By Sam Fenwick ’18
David Neithercut is the President and Chief Executive Officer and a member of the Board of Trustees of Equity Residential (NYSE:EQR). Mr. Neithercut has been Equity’s President since May 2005 and became Chief Executive Officer and a trustee of the company in January 2006. Mr. Neithercut joined Equity Residential in 1995 as the company’s Chief Financial Officer.
Prior to joining Equity Residential, Mr. Neithercut was Senior Vice President of Finance for Equity Group Investments, an affiliate of Equity Residential’ s predecessor company.
Mr. Neithercut holds a B.A. from St. Lawrence University and an M.B.A. from the Columbia University Graduate School of Business. Mr.
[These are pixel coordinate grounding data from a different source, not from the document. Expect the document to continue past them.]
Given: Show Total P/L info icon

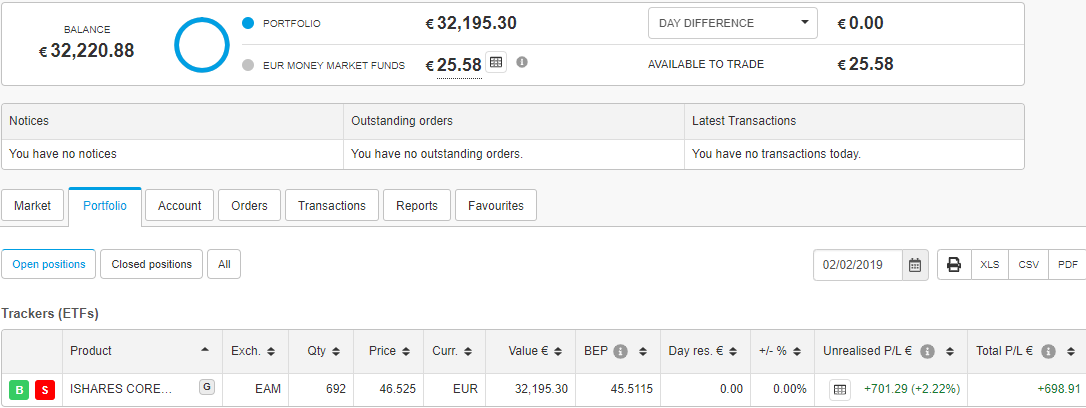Looking at the screenshot, I should pyautogui.click(x=1048, y=351).
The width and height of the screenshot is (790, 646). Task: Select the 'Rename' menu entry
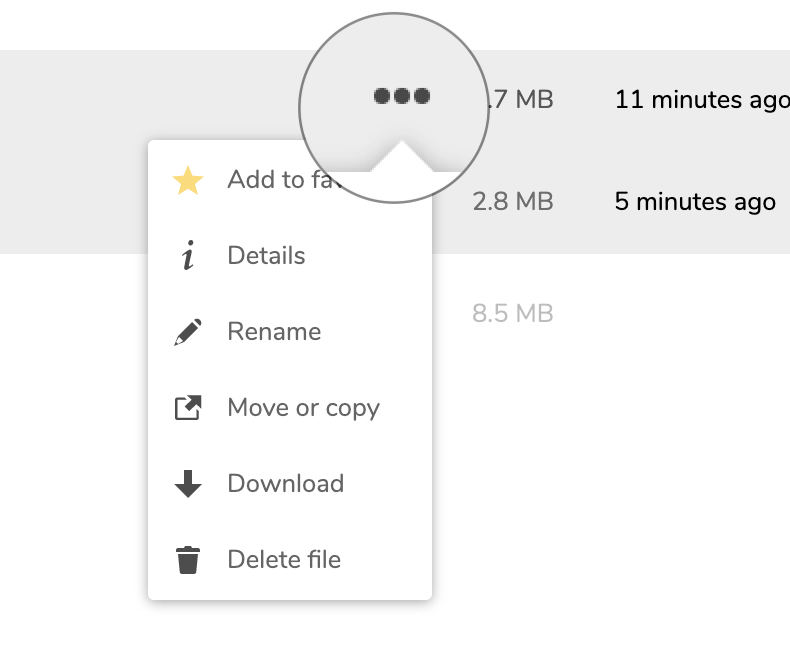[x=274, y=332]
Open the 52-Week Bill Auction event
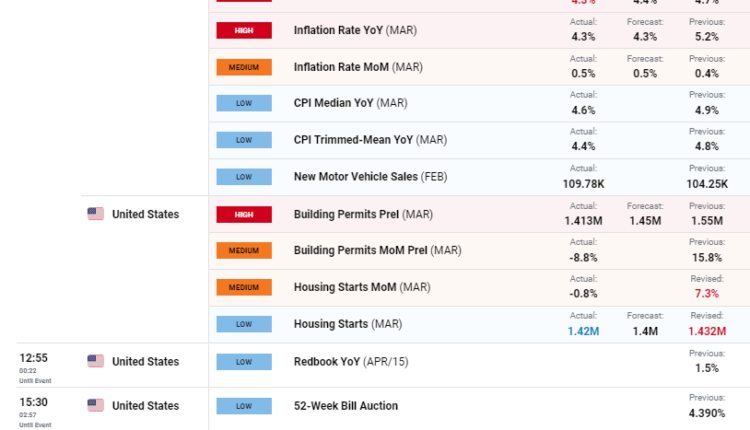750x430 pixels. (x=345, y=406)
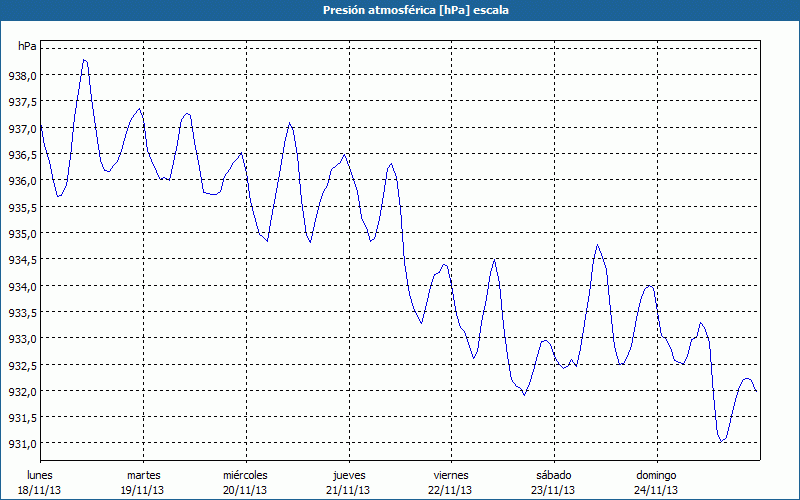The width and height of the screenshot is (800, 500).
Task: Click the chart title 'Presión atmosférica [hPa] escala'
Action: [x=400, y=10]
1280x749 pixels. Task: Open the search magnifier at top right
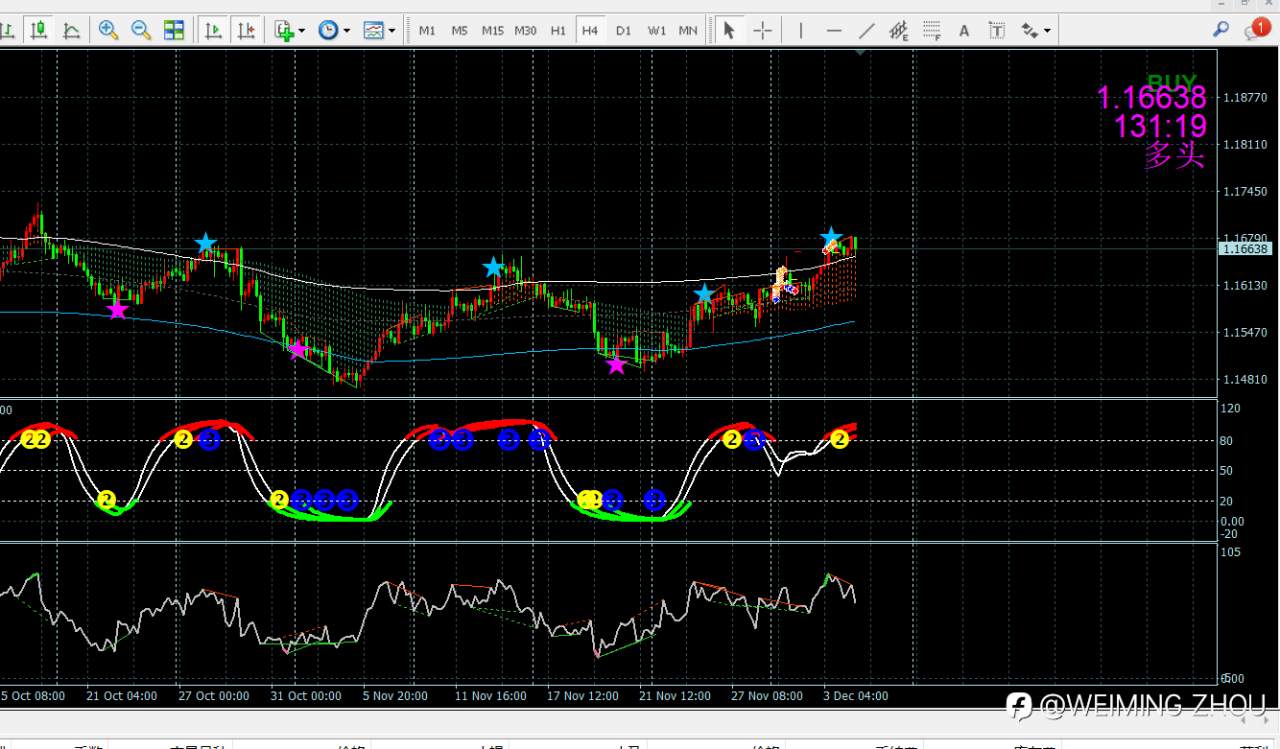[1220, 29]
Neithercut is a member of the National Association of Real Estate Investment Trusts (NAREIT) of which he served as Chairman in 2015. He also serves on the Policy Advisory Board of the Joint Center for Housing Studies at Harvard University and the MBA Real Estate Program Advisory Board at Columbia University.
What first attracted you to real estate?
I have to admit that I had no idea what I wanted to do when I first began at Columbia. My father had a few rental properties where I had grown up in Michigan and those were of interest to me, but I had never considered real estate as a career path. One of the strengths of Columbia Business School, is the caliber of professionals from every industry who come to speak on campus on a daily basis and I made sure to take advantage of this. I went to nearly every one of these events and I simply found myself drawn to the real estate professionals. I loved hearing about the projects that they were working on, the equity and debt investments that they were making, and the development projects that they had under construction. I also was attracted to the physical nature of the business, which was in stark contrast to the securities industry that many of my classmates were focused on.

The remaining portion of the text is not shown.